The TNT network hired Rose to work as a Sideline Reporter for the 2006 NBA Playoffs in Los Angeles. In the years since his retirement, Rose has worked for ABC/ESPN, first as an analyst on SportsCenter and then as one of the hosts of NBA Countdown, which he joined in 2012. Rose has also contributed to the ESPN show Grantland. [ose is the founder and owner of Three Tier Entertainment, a management and production company based in Los Angeles that is independent. Three Tier Entertainment, founded in 2007, develops television and film projects while also managing talent, such as directors, actors, and screenplay writers, among other things. In 2011, he was the executive producer of the ESPN documentary The Fab 5. According to the Nielsen Company, The Fab Five earned a 2.1 rating, making it ESPN's highest-rated documentary, despite igniting a controversy that resulted in a series of media exchanges between members of the media, Michigan Wolverines men's basketball players, and Duke Blue Devils men's basketball players.
Rose's autobiography, Got to Give the People What They Want, was published in 2015 and is based on his own life story. It is a New York Times Best Seller, and it was included on the list of Michigan Notable Books in the year 2016. As of 2021, he and David Jacoby will co-host Jalen & Jacoby, a national sports radio show on ESPN Radio that will broadcast throughout the United States. Since April 2018, Rose has appeared as a guest analyst on Get Up!, an ESPN morning sports talk show that airs for three hours every morning.
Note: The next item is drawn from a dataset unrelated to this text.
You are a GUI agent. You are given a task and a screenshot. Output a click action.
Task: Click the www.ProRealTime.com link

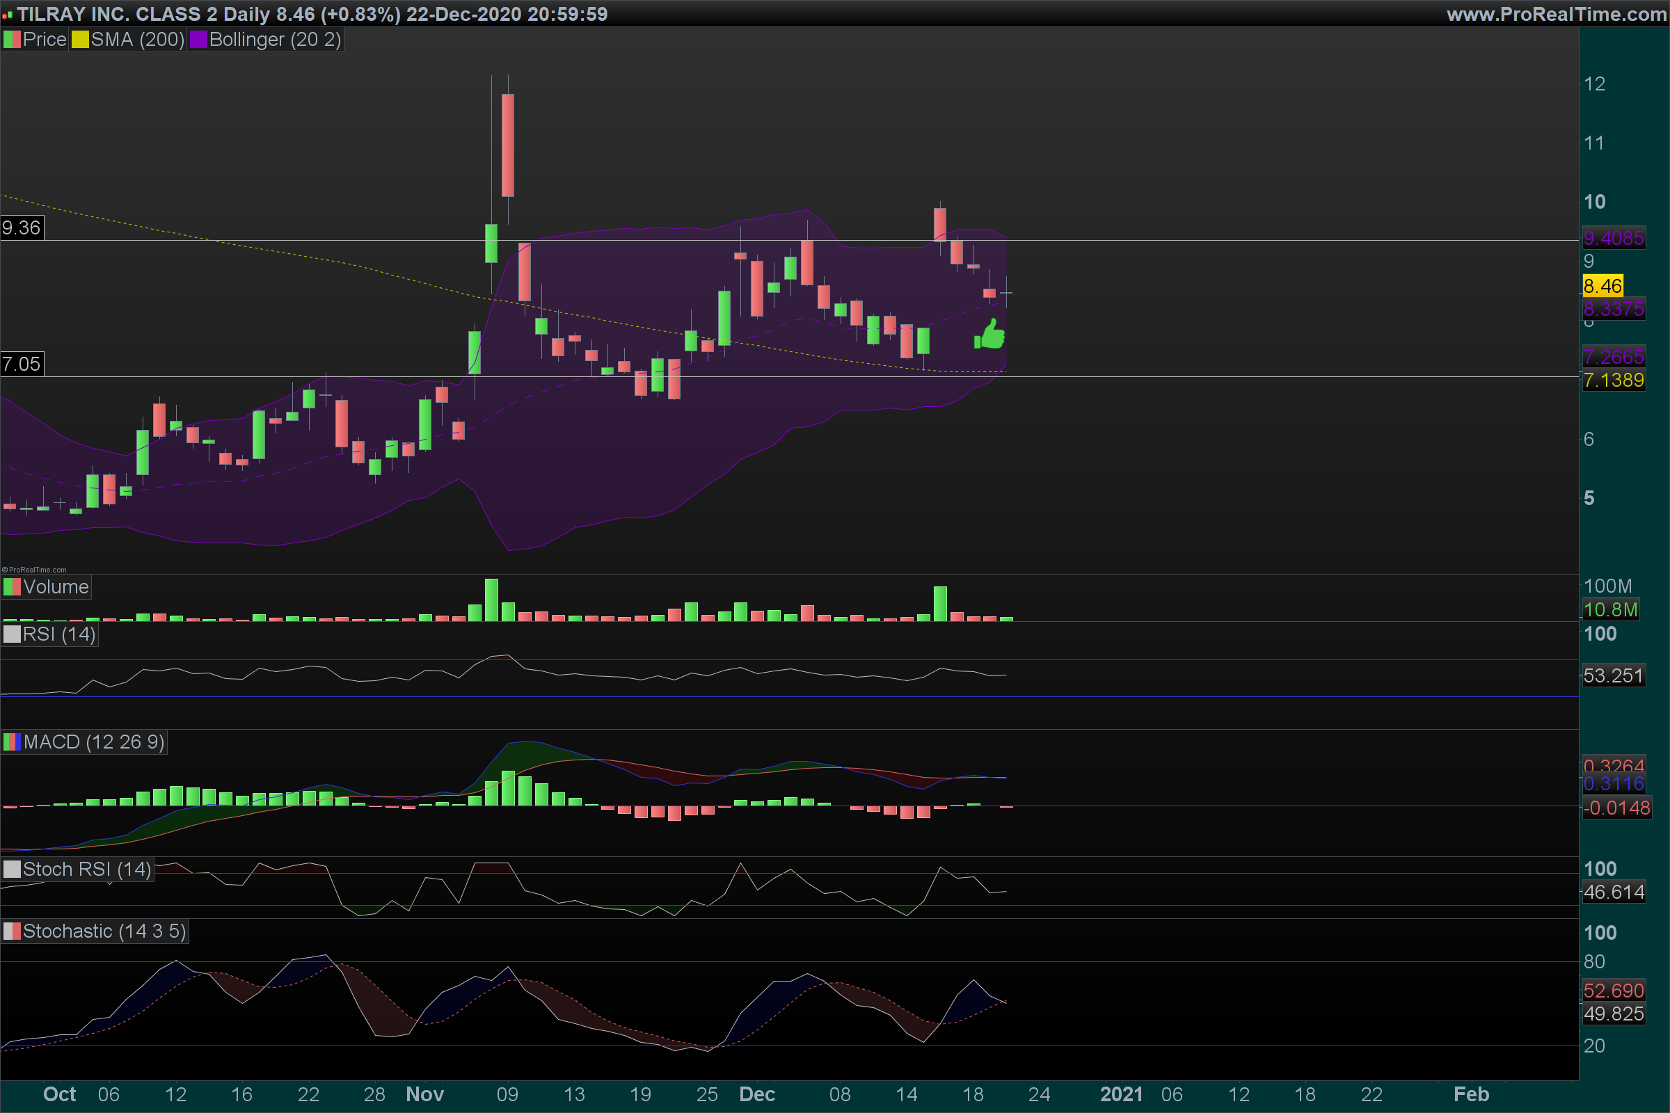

Also, as part of his partnership with the New York Post, Rose has created the Renaissance Man podcast and column, which can be found on their website and in their print edition.
Rose graduated with honors from the University of Maryland University College in 2005 with a Bachelor of Science in Management Studies.
When Rose was arrested and charged with operating a motor vehicle while intoxicated in West Bloomfield Township, Michigan, he pleaded guilty and was sentenced to prison.
Rose tied the knot for the first time with ESPN personality Molly Qerim in a private ceremony in July 2018.
In April 2021, he filed for divorce from Qerim. It was after she relocated to Connecticut, he claimed, that their marriage ended in divorce. Rose filed for divorce from Qerim on December 8, 2021, according to the official announcement. Rose has three children from a previous relationship: two daughters and a son.